- Exercise requirements: The expected output is an exact copy of the lines from the one containing "You are a GUI" through the final line of the entries below, with no images.

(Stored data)
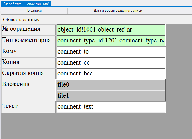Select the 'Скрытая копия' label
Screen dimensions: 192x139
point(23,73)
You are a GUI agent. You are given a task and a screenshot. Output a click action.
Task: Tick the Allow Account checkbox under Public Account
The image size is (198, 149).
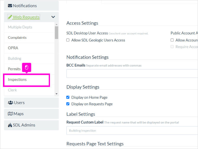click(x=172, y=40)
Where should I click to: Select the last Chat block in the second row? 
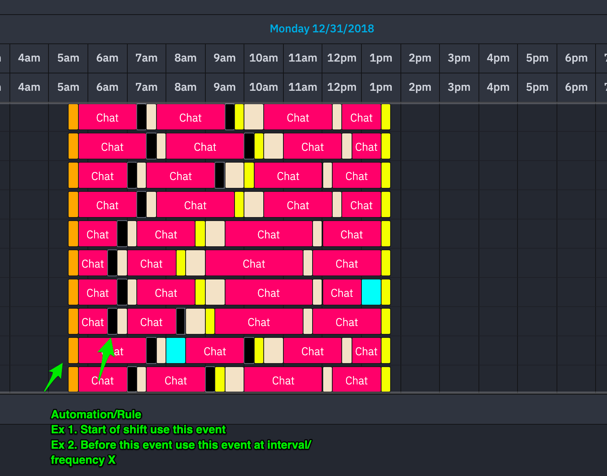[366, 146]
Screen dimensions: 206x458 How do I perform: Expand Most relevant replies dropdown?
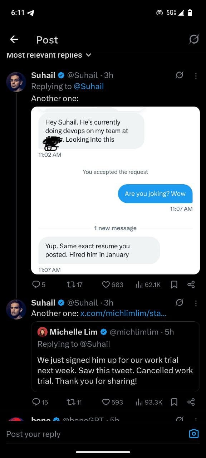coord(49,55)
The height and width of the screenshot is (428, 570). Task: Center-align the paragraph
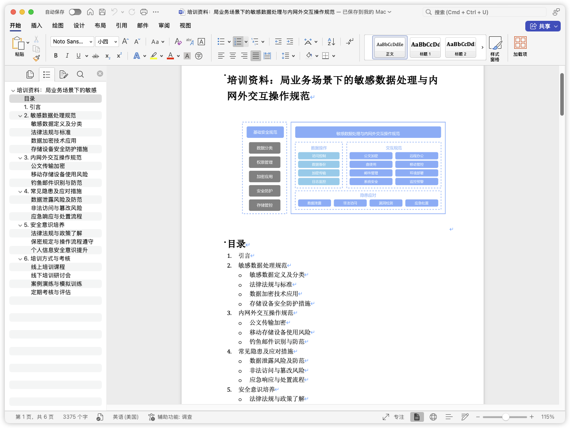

- Response:
You are a GUI agent. You are given a task and a screenshot. Output a click action.
Task: Tick the Allow Account checkbox under Public Account
The image size is (198, 149).
click(x=172, y=40)
Where should I click to: Select the last Chat block in the second row? 
[366, 146]
Screen dimensions: 206x458 How do I perform: Expand Most relevant replies dropdown?
coord(49,55)
The height and width of the screenshot is (428, 570). Task: Center-align the paragraph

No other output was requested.